As an example, Figure 7 presents a null-deference bug detected by Catapult in ImageMagick, which is a software suite for processing images. This bug is of high complexity, as it occurs in a function of more than 1,000 lines of code and the control flow involved in the bug spans across 56 functions over 9 files.

Since both CSA and Infer make many unsound trade-offs to achieve scalability, neither of them detects this bug. Pinpoint also cannot detect the bug because it is not memory-efficient and has to give up its analysis after the memory is exhausted.

Figure 7. A null-dereference bug in ImageMagick.

7. Related Work

To the best of our knowledge, a very limited number of existing static analyses have studied how to statically check multiple program properties at once, although the problem is very important at an industrial setting. Goldberg et al. (2018) make unsound assumptions and intentionally stop the analysis on a path after finding the first bug. Apparently, the approach will miss many bugs, which violates our design goal. Different from our approach that reduces unnecessary program exploration via cross-property optimization, Mordan and Mutilin (2016) studied how to distribute computing resources, so that the resources are not exhausted by a few properties. Cabodi and Nocco (2011) studied the problem of checking multiple properties in the context of hardware model checking. Their method has a similar spirit to our approach as it also tries to exploit mutual synergies among different properties. However, it works in a different manner specially designed for hardware. In order to avoid state-space explosion caused by large sets of properties, some other approaches studied how to decompose a set of properties into small groups (Camurati et al., 2014; Apel et al., 2016). Owing to the decomposition, we cannot share the analysis results across different groups. There are also some static analyzers such as Semmle (Avgustinov et al., 2016) and DOOP (Bravenboer and Smaragdakis, 2009) that take advantage of datalog engines for multi-query optimization. However, they are usually not path-sensitive and their optimization methods are closely related to the sophisticated datalog specifications. In this paper, we focus on value-flow queries that can be simply specified as a quadruple and, thus, cannot benefit from the datalog engines.

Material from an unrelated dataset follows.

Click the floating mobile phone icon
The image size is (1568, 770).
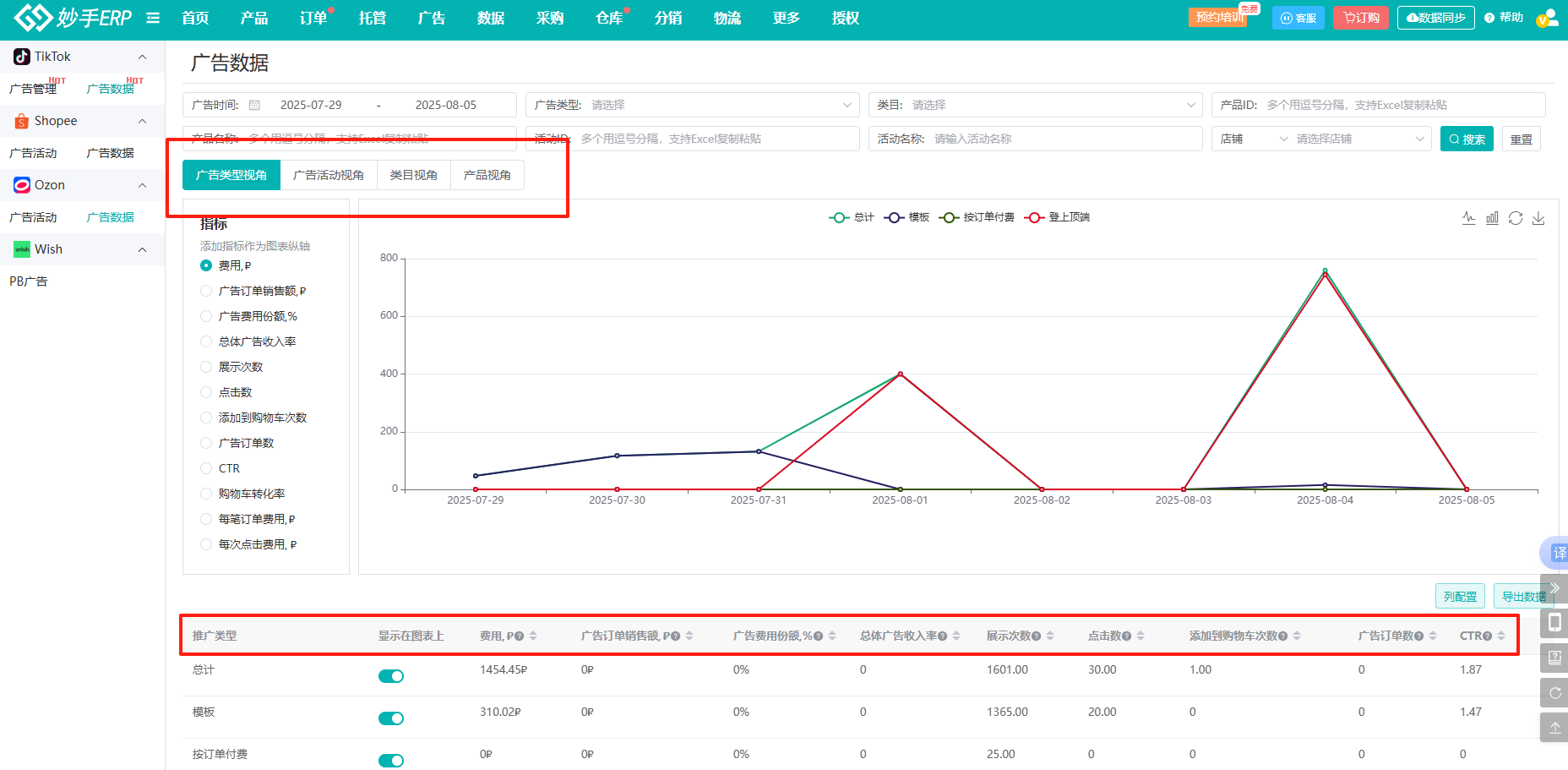(1554, 623)
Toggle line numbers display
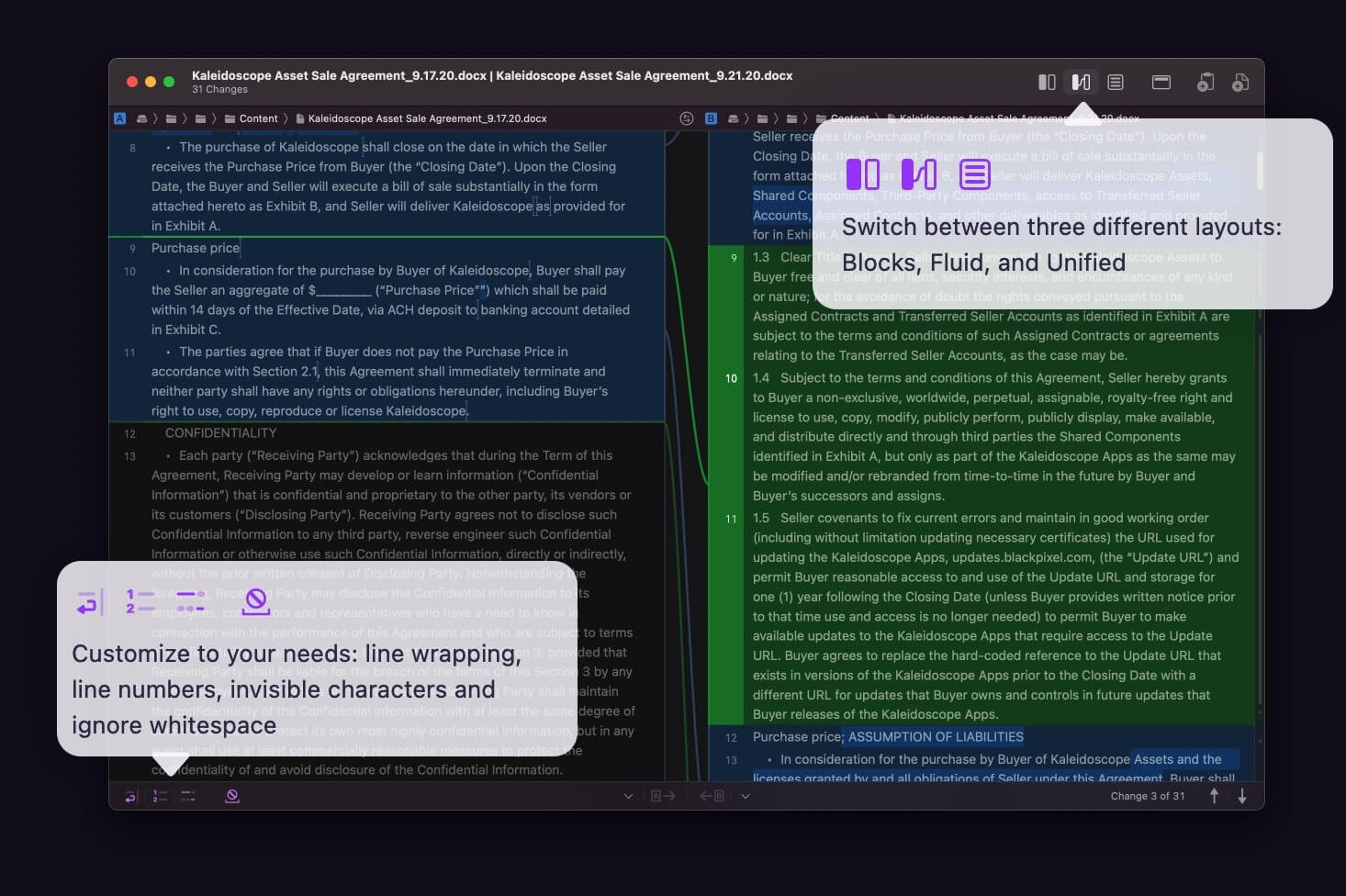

CSA and Infer currently are two of the most famous open-source static analyzers with industrial strength. CSA is a symbolic-execution-based, exhaustive, and whole-program static analyzer. As a symbolic execution, it suffers from the path-explosion problem (King, 1976). To be scalable, it has to make unsound assumptions as in the aforementioned related work (Goldberg et al., 2018), limit its capability of detecting cross-file bugs, and give up full path-sensitivity by default. Infer is an abstract-interpretation-based, exhaustive, and compositional static analyzer. To be scalable, it also makes many trade-offs: giving up path-sensitivity and discarding sophisticated pointer analysis in most cases. Similarly, Tricoder, the analyzer in Google, only works intra-procedurally in order to analyze large code base (Sadowski et al., 2015, 2018).

In the past decades, researchers have proposed many general techniques that can check different program properties but do not consider how to efficiently check them together (Reps et al., 1995; Ball and Rajamani, 2002; Henzinger et al., 2002; Clarke et al., 2003; Chaki et al., 2004; Xie and Aiken, 2005b; Dillig et al., 2008; Babic and Hu, 2008; Dillig et al., 2011; Cho et al., 2013; Sui and Xue, 2016; Shi et al., 2018). Thus, we study different problems. In addition, there are also many techniques tailored only for a special program property, including null dereference (Livshits and Lam, 2003), use after free (Yan et al., 2018), memory leak (Xie and Aiken, 2005a; Cherem et al., 2007; Sui et al., 2014; Fan et al., 2019), buffer overflow (Le and Soffa, 2008), etc. Since we focus on the extensional scalability issue for multiple properties, our approach is different from them.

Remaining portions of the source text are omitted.